Dans un entretien, Stella Calloni, auteur du livre Evo en ligne de mire – CIA y DEA en Bolivie, nous déclarait : « Le gouvernement de facto est en train de purger les listes électorales de la Bolivie. Tout indique qu’il s’agit d’une stratégie visant à retirer des listes électorales des milliers d’autochtones qui avaient récemment obtenu leur carte d’identité et qui sont connus pour soutenir le MAS. De plus, beaucoup d’argent a été distribué pour corrompre des dirigeants et diviser le MAS ».

« La stratégie habituelles des Etats-Unis, de détruire les processus populaires et de truquer les élections, est en marche. Une stratégie qui tente de donner un caractère démocratique à un gouvernement fantoche », précise-t-elle.

Elle fait également remarquer que  « cela s’est déjà produit au Honduras, où, après le coup d’État contre Manuel Zelaya, les fraudes se sont succédées, toutes commandées par les États-Unis et approuvées par le Secrétaire général de l’OEA, Luis Almagro ». « Une stratégie similaire a également été utilisée au Brésil. Là, après le coup d’État contre Dilma Rousseff, le président de facto Michel Temer a appelé à des élections dans lesquelles non seulement le principal candidat Luiz Inácio ‘Lula’ da Silva a été interdit, mais comme tout le processus électoral était entre les mains du gouvernement putschiste, il n’y avait aucune garantie de transparence et ils ont pu imposer le candidat qui représente la continuité du coup d’État, Jair Bolsonaro ».

« À présent, le gouvernement de facto de la Bolivie appelle à des élections, mais des messages montrent que les gens que Mme.
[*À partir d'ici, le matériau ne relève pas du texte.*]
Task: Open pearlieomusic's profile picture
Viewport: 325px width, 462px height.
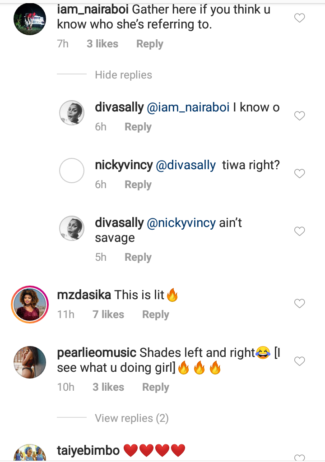Action: [30, 362]
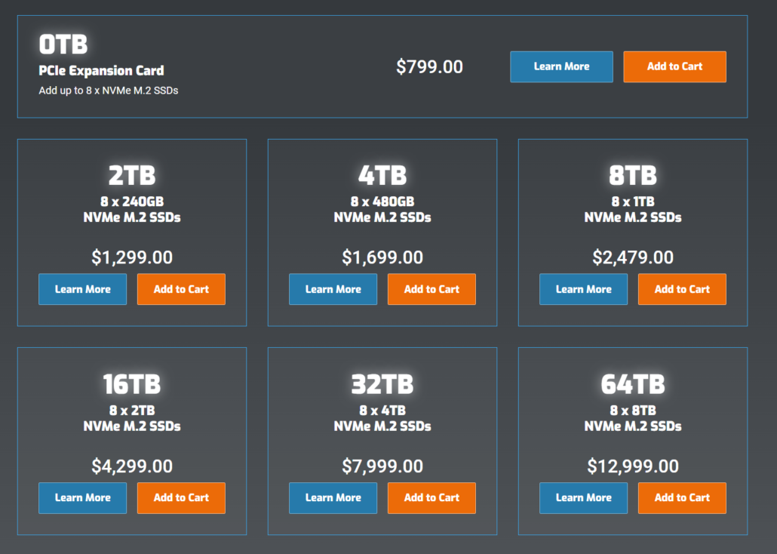Screen dimensions: 777x554
Task: Click Learn More for the 64TB configuration
Action: (583, 497)
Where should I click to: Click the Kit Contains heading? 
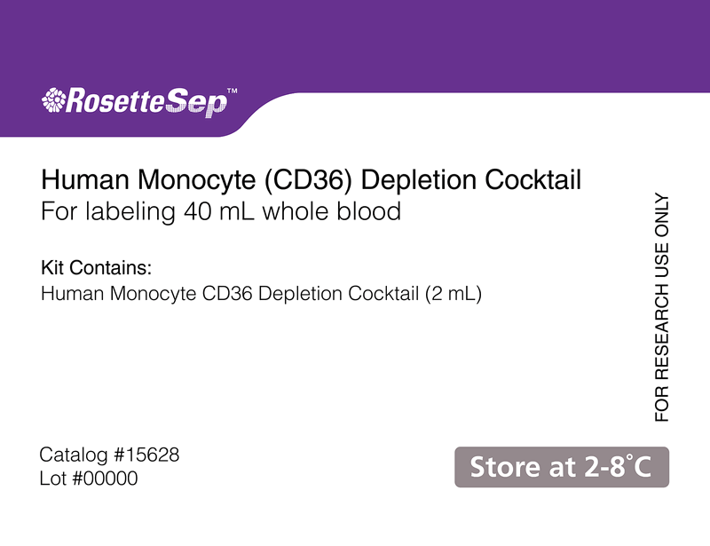pos(97,268)
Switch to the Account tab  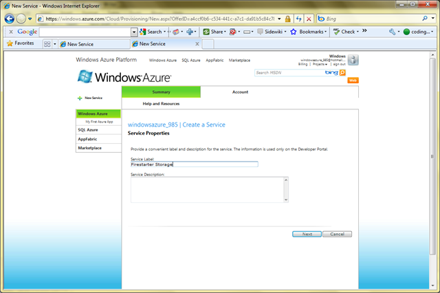pos(240,91)

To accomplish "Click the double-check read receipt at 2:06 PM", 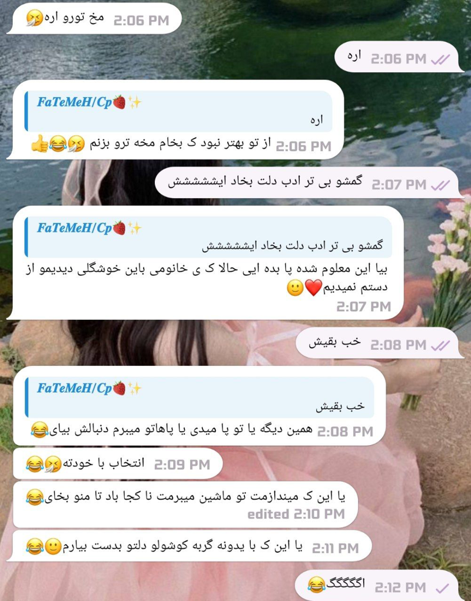I will pos(440,59).
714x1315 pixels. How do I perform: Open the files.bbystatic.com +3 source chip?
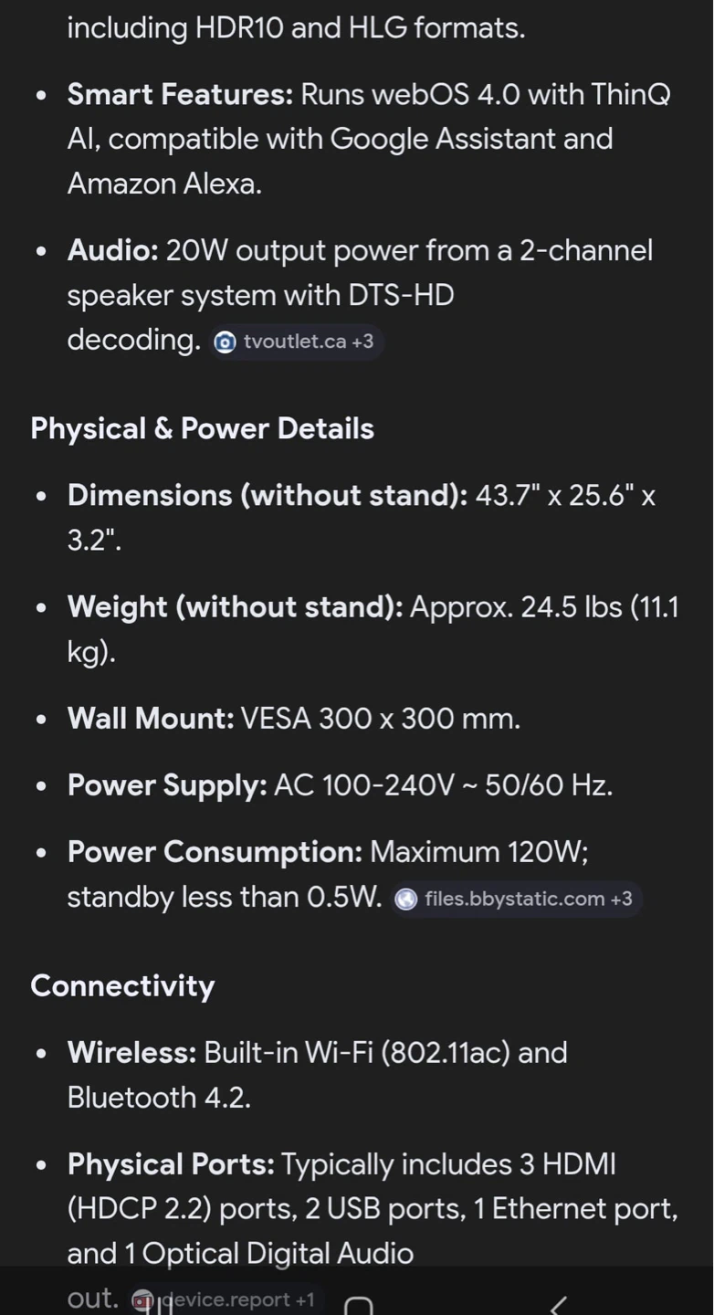click(x=516, y=899)
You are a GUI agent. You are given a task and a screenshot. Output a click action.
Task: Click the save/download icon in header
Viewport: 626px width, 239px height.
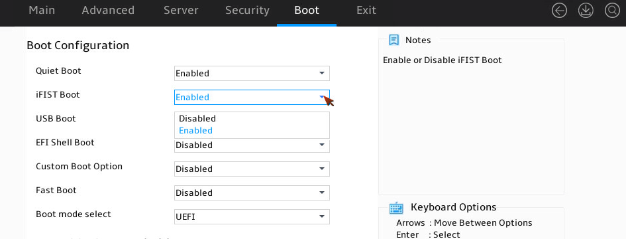pyautogui.click(x=586, y=11)
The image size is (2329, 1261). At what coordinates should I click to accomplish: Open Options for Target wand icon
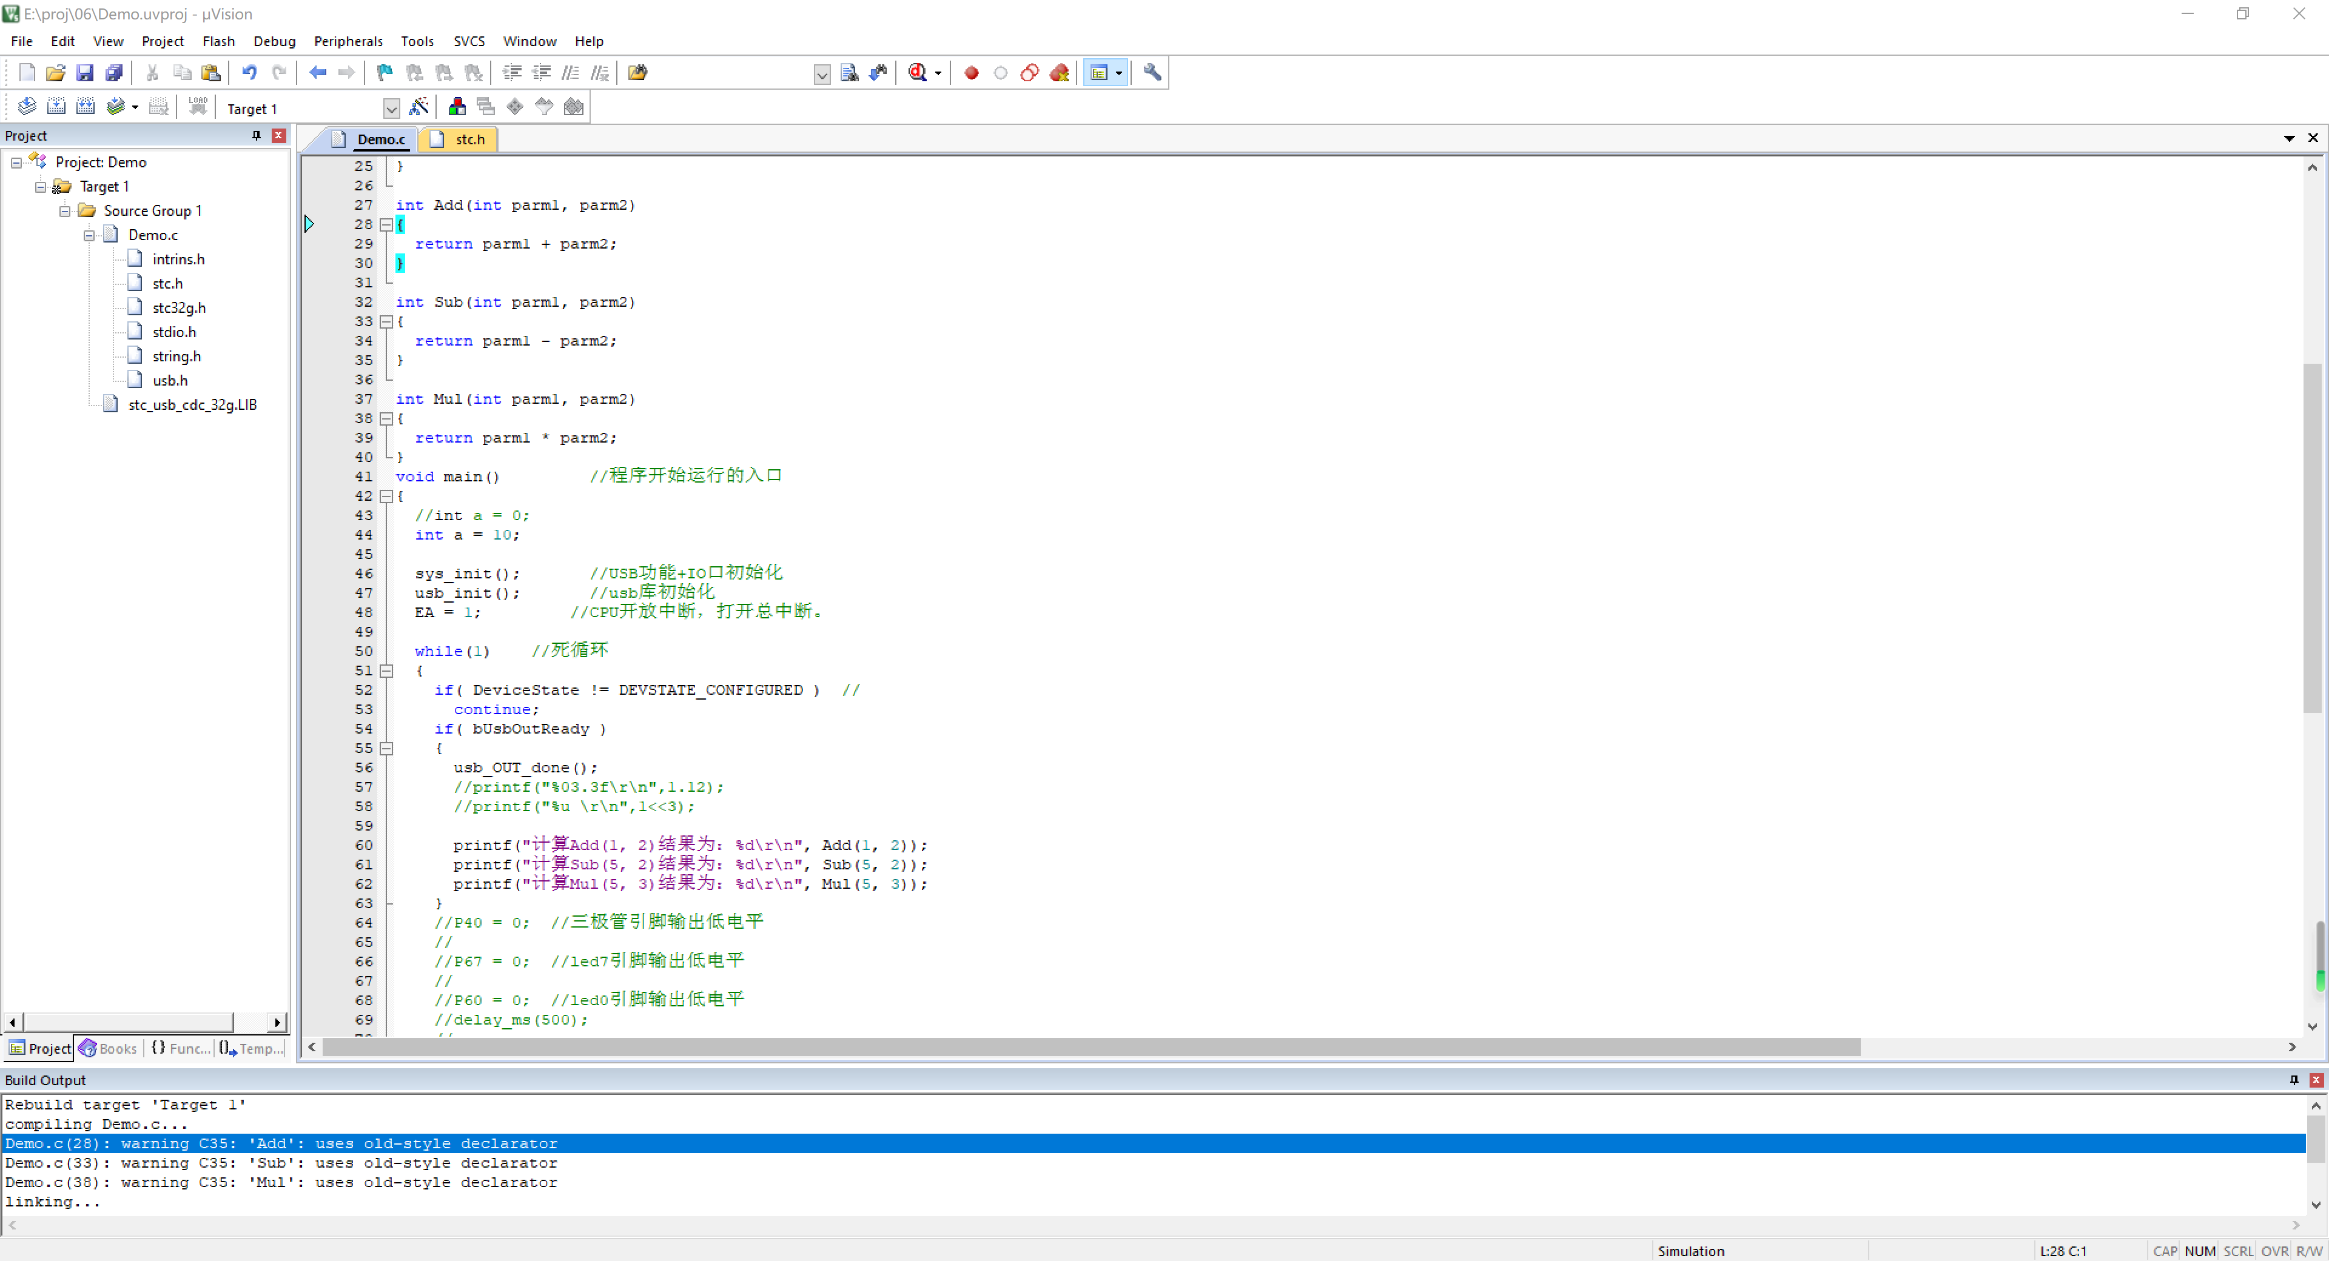click(x=419, y=107)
Áñez a imposés au Tribunal suprême électoral répondent directement à l’ambassade des États-Unis et à ses agences telles que la CIA et l’USAID ».

« Ils ont préparé un scénario de fraude en faveur des secteurs qui répondent à Washington, c’est pourquoi après le coup d’Etat, toute la structure américaine en Bolivie a été restaurée, une structure qui, dans un acte de souveraineté, avait été expulsée par le président Evo Morales ».